Selected passage Block Start

If you want to maintain the original filename and simply append the datetime to it, use the following:
$info = pathinfo($_FILES['data']['name'][$x]);
$ext = $info['extension'];
$name = $info['filename'];
$newname = $name . $datetime . '.' . $ext;
move_uploaded_file($_FILES['data']['tmp_name'][$x],
$upload_directory . $newname);
Using date and time is a poor way to uniquely label anything because the limit of your fidelity is 1 item per second and computers are WAY faster than that, along with the fact more than 1 person could be using the upload at the same time. Instead use something build for this such as UUID (aka GUIDs). You can just use the uniqid() function in PHP which is very basic or if you read the comments somebody has written a UUID function (use version 5).
http://php.net/manual/en/function.uniqid.php
<?php
require '../config.php';
// Edit upload location here
$result = 0;
$name = mysql_real_escape_string($_FILES['myfile']['name']);
$path = csv;
$ext = 'csv';
$md5 = md5($name);
$target_path = $path . '\\' . $md5 . '.' . $ext;
if(move_uploaded_file($_FILES['myfile']['tmp_name'], $target_path)) {
$result = 1;
}
sleep(1);
?>
It won't upload any files such as with the file names that contain brackets, etc.

Selected passage Block End
Data excerpts Block Start

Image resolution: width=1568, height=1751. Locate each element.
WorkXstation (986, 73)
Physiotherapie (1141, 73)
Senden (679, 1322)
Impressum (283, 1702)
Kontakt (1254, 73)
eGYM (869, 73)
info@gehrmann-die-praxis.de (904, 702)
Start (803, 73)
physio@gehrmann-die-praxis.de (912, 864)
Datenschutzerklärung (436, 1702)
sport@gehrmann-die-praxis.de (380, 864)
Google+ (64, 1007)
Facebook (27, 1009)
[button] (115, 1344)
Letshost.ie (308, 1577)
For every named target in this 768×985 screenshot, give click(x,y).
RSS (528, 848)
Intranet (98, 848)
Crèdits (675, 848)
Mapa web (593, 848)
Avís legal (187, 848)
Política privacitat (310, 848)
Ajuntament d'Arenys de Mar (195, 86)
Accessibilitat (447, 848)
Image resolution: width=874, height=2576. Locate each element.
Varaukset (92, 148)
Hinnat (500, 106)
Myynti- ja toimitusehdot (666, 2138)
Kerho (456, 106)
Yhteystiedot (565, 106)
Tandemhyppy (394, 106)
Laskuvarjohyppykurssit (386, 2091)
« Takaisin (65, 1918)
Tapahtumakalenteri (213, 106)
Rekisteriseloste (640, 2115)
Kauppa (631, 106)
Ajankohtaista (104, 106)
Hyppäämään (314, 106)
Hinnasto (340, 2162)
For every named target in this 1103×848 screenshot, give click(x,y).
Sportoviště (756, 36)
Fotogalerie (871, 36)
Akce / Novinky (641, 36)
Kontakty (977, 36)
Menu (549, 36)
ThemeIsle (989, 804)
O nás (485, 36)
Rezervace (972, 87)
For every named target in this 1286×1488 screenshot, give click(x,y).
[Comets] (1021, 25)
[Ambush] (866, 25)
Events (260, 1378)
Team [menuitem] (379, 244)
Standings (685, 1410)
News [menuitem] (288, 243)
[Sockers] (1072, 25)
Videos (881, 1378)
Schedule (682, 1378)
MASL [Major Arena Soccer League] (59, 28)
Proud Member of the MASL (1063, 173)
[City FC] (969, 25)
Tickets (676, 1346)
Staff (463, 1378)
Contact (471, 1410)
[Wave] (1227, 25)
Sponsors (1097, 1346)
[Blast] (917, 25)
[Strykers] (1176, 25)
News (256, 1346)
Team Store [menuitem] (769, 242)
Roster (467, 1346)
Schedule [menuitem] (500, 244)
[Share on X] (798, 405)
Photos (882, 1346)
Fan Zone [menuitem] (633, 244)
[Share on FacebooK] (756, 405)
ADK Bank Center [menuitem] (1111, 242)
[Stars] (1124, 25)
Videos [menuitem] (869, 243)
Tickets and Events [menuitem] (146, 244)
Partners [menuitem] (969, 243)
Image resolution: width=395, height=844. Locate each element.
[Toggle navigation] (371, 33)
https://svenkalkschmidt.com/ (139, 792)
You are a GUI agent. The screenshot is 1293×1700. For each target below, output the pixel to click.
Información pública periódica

Data excerpts Block End

**Assigned task**
Write the next part of the thread on renaming uploaded files in PHP, starting right after its last sentence, "It won't upload any files such as with the file names that contain brackets, etc."

**Output for this task**
Don't do:
$name = mysql_real_escape_string($_FILES['myfile']['name']);
Do:
$name = $_FILES['myfile']['name'];
you are getting the MD5 of $name so no reason to clean it as it will produce a 32-char hex string which will not contain any special characters regardless. If a filename contains special chars and you escape using the above the MD5 will completely change.
The error is likely here:
$path = csv;
Here PHP is looking for a constant with name csv unless you have defined that, it is going to return null, so your $target_path is not being built correctly.
Just one more thing to try is use the pre defined DIRECTORY_SEPERATOR constant while building your $target path so...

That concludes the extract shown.